L’un des enjeux pour l’Afrique est donc de faire de l’événement culturel un lieu international de découverte de nouveaux talents. S’il parvient à s’affirmer comme cet espace intermédiaire de constitution de valeur, c’est-à-dire comme un acteur économique véritable, cet événement facilitera l’articulation du champ artistique et du marché. Il faut pour cela le doter d’une fonction de qualification, pour servir de tremplin aux artistes africains. Cela suppose de définir une méthodologie des événements culturels africains, qui tout en intégrant les réalités sociologiques locales respecte les caractéristiques d’un événement culturel international en terme de professionnalisation (localisation, périodicité, organisation, médiatisation, réception, inscription dans l’espace public international).
Quelle que soit la discipline artistique considérée, la création africaine a besoin d’être présentée au monde. Cette diffusion passe également par les moyens modernes d’information et de communication et par la mise en place, par les autorités publiques, d’une véritable politique de promotion.
Chaînons manquants
Quelles peuvent être les barrières qui empêchent la reconnaissance et la diffusion de la création artistique africaine à l’échelle internationale ? Quels sont les chaînons manquants pour créer de la visibilité et de la notoriété pour les créateurs ?
La constitution de l’information est le premier problème qui se pose pour les créateurs africains. La pénurie d’écrits critiques dans tous les domaines de la création, encore plus manifeste en Afrique francophone, induit une absence quasi-totale de passeurs à l’international. S’y ajoute le fait que le relais institutionnel à l’étranger est inexistant : pas de « Maisons de l’Afrique » en Occident et incurie des représentations diplomatiques.

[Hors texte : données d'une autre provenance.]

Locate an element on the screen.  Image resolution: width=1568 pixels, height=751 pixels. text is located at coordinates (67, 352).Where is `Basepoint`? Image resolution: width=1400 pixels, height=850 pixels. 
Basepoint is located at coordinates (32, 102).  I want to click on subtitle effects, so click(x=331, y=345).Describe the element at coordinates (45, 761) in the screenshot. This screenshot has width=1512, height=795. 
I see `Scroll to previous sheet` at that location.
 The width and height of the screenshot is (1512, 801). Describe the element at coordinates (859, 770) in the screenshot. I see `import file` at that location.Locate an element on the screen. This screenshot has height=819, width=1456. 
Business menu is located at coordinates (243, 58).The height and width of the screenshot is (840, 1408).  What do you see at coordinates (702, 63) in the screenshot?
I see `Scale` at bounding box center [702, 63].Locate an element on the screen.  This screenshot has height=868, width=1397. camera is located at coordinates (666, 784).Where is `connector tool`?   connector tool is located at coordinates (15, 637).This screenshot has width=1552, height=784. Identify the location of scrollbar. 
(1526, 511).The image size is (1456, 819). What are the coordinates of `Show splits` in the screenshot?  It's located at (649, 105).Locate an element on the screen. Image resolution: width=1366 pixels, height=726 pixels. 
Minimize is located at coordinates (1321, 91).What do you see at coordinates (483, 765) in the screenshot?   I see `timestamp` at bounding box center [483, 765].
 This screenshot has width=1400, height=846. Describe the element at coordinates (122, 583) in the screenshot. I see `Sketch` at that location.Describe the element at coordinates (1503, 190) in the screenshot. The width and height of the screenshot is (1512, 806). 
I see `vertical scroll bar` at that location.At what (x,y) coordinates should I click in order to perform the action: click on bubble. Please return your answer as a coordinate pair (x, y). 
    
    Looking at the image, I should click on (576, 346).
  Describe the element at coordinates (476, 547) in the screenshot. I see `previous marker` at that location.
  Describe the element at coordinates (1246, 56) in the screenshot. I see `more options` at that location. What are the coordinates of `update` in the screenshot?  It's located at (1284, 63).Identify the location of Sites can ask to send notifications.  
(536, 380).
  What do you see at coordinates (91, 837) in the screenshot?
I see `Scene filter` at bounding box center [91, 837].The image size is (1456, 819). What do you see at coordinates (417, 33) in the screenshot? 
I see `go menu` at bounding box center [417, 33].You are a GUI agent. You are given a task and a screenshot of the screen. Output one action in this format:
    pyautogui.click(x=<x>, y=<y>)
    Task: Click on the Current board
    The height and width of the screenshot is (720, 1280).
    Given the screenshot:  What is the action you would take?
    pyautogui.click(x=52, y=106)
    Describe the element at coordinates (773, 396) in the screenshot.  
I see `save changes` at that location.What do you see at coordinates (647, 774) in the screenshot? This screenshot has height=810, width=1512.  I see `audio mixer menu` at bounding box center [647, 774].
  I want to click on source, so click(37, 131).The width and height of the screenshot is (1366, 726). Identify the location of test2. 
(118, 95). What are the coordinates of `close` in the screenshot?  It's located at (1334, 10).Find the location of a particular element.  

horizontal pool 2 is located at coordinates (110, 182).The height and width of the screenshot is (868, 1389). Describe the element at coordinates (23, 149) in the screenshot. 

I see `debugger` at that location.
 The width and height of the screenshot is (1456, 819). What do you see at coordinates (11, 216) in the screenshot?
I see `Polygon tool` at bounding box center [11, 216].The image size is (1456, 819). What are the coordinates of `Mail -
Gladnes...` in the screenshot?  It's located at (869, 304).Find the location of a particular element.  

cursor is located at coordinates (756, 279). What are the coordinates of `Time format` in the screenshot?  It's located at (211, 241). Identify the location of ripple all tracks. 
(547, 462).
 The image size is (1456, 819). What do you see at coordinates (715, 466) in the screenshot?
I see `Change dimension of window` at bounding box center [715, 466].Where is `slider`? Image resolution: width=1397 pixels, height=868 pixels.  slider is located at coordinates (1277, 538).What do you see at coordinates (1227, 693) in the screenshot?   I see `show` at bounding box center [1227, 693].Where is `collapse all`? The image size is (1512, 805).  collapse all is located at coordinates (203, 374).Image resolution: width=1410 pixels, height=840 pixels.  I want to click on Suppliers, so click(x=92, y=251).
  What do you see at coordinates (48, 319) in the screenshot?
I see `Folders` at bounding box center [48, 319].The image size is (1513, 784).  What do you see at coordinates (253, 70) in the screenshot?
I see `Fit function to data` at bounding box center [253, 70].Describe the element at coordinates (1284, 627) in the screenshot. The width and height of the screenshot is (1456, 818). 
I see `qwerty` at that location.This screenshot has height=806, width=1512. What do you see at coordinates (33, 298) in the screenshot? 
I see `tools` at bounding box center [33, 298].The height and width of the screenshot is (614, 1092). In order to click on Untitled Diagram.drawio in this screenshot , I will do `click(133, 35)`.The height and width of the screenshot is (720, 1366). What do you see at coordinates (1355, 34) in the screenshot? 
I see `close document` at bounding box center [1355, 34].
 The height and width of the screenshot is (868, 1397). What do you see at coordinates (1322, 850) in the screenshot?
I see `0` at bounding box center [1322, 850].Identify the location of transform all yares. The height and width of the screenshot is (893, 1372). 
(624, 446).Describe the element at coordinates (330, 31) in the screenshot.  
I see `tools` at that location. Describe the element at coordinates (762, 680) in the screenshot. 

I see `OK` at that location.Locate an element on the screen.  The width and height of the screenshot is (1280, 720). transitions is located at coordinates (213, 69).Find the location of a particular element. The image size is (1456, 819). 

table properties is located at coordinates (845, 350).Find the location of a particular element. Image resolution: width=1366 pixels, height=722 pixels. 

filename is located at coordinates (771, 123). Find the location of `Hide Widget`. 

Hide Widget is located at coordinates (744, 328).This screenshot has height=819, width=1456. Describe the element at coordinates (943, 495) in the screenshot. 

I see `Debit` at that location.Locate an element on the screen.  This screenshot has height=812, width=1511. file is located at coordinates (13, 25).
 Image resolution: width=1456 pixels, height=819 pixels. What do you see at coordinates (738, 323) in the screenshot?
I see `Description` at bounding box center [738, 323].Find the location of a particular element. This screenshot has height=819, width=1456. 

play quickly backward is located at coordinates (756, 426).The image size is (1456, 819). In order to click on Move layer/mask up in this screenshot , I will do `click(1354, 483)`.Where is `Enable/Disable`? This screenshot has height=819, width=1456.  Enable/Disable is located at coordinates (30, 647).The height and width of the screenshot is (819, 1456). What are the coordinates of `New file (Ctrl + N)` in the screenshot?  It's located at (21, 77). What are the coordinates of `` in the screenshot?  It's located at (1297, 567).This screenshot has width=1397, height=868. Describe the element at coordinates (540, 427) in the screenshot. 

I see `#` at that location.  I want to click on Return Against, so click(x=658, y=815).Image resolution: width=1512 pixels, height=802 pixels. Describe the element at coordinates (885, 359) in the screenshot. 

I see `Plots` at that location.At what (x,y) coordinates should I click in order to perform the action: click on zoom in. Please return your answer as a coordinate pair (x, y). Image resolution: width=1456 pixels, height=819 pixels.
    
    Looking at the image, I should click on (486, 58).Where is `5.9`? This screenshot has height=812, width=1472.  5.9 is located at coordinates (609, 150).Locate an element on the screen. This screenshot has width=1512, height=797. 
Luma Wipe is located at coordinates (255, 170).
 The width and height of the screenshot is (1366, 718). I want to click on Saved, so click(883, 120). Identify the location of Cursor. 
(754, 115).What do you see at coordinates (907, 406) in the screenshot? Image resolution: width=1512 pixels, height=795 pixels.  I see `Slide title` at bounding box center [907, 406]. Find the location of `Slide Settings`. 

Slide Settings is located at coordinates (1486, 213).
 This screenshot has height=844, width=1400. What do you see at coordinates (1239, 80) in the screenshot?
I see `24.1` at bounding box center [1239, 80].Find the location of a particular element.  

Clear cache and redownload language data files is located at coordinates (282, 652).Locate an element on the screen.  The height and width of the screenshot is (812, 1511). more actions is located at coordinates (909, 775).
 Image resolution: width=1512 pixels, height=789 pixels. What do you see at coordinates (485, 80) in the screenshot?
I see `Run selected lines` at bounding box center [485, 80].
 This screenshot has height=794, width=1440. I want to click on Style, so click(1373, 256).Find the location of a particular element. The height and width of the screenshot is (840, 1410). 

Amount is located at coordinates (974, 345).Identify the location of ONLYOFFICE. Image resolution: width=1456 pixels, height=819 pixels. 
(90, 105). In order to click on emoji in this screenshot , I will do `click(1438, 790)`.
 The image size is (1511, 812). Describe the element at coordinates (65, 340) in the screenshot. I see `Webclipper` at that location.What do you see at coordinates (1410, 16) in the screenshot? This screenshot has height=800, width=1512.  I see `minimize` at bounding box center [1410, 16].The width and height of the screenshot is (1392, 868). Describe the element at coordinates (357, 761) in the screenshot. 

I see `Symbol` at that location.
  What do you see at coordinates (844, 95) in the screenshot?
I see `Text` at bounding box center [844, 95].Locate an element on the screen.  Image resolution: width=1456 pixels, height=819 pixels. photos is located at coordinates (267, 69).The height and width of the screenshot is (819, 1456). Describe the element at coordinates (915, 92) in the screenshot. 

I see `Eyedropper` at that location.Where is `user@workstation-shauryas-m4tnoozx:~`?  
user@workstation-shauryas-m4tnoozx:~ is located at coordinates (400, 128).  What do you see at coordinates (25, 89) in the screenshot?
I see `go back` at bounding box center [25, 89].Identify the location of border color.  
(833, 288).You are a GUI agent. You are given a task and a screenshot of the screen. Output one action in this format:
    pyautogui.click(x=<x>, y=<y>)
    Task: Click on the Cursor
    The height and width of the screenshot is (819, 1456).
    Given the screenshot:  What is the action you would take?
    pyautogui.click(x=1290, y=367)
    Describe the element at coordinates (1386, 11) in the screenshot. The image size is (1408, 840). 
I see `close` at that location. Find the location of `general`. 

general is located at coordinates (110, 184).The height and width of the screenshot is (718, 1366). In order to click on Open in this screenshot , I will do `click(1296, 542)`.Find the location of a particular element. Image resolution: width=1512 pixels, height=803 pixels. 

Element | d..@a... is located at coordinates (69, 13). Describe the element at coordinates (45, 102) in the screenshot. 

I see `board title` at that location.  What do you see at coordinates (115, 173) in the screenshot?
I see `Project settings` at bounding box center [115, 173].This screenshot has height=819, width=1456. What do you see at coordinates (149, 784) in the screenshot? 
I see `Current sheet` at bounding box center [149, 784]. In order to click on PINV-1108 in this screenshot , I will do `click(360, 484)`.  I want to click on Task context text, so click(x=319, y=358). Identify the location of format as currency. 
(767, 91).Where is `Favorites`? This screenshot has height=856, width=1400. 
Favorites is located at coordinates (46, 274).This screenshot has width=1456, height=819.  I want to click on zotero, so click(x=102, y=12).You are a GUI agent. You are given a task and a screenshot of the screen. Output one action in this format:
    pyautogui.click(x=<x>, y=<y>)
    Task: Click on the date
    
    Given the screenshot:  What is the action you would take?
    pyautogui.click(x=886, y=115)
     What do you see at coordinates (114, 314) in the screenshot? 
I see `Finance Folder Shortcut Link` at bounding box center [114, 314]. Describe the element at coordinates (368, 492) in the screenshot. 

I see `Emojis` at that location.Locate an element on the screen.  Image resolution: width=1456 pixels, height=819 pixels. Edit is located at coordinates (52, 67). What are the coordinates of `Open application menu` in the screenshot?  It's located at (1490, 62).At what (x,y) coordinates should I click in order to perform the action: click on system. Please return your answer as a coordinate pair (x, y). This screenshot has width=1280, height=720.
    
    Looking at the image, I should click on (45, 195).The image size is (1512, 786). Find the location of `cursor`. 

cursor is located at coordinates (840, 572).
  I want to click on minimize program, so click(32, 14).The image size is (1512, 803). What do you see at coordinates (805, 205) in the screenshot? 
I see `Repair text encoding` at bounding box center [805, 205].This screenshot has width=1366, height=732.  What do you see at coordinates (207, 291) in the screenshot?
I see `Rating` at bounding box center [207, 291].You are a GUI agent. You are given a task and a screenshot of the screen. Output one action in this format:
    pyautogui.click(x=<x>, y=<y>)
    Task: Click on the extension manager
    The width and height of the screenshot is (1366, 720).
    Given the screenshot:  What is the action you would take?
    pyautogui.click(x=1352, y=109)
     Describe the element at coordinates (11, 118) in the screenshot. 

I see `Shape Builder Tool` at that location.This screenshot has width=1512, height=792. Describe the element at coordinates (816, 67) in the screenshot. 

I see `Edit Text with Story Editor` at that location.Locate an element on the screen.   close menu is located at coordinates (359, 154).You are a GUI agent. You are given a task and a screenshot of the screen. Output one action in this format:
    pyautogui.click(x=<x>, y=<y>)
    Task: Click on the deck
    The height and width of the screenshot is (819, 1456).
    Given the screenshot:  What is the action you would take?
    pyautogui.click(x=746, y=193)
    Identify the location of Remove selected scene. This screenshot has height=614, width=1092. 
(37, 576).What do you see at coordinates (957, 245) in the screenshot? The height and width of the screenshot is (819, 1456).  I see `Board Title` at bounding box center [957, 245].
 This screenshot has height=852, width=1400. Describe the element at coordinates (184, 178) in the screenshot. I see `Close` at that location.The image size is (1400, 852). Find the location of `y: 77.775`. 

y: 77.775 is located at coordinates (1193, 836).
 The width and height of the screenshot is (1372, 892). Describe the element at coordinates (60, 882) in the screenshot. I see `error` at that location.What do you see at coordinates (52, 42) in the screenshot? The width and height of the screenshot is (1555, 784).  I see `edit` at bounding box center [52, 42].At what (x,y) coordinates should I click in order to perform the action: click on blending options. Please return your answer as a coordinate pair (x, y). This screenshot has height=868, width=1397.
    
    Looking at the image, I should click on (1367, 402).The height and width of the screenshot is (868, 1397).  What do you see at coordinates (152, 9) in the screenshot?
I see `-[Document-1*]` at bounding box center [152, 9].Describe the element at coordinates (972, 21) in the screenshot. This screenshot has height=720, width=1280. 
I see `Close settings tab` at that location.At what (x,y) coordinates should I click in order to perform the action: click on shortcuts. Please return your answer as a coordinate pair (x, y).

Le deuxième obstacle à la diffusion concerne les carences de la médiatisation. Le rapport de l’Unesco consacré à la « diversité culturelle » (5) souligne « le rôle crucial des médias occidentaux » dans la promotion de la création artistique africaine et considère « urgent et indispensable de prendre conscience des schémas culturels dominants que véhiculent les technologies ».
Mais, dans le même temps, ledit rapport considère les nouvelles technologies d’information et de communication comme « un grand espoir » pour permettre aux artistes d’être reconnus quel que soit le lieu où ils se produisent et le médium qu’ils utilisent. Le chemin parfois long que les artistes sont contraints traditionnellement d’emprunter pour obtenir une reconnaissance sur le marché international pourrait disparaître grâce à la diffusion instantanée offerte par le cyberespace.
Troisième obstacle : le manque d’infrastructures de présentation et de diffusion des arts. Une manifestation comme la biennale de Dakar, par exemple, doit pallier la carence de musées d’art au Sénégal, tout comme dans la plupart des pays africains.
Enfin, de véritables industries culturelles doivent être mises en place en Afrique. Un patrimoine culturel mondial émerge, mais non une culture mondiale. De nos jours, une industrie culturelle africaine doit appartenir à une famille connue et acceptée de par le monde pour exister. Mais pour survivre et se développer, elle doit se distinguer des productions du « centre » en se spécialisant.
Et c’est bien parce qu’il y a déséquilibre entre l’omniprésence des industries culturelles et l’absence de réalité d’une culture mondiale que la mondialisation de ces industries pose problème. C’est à l’Afrique de mettre en place de véritables industries capables d’apporter leur contribution au rendez-vous de la diversité.
Aujourd’hui encore, l’Afrique a du mal à trouver sa place sur la scène artistique internationale. Les incertitudes, les difficultés et les contraintes sont présentes d’un bout à l’autre de la chaîne de production et de valorisation des biens culturels. C’est pourquoi le choix de l’art, est un pari sur le temps mais aussi sur une civilisation de l’intelligence.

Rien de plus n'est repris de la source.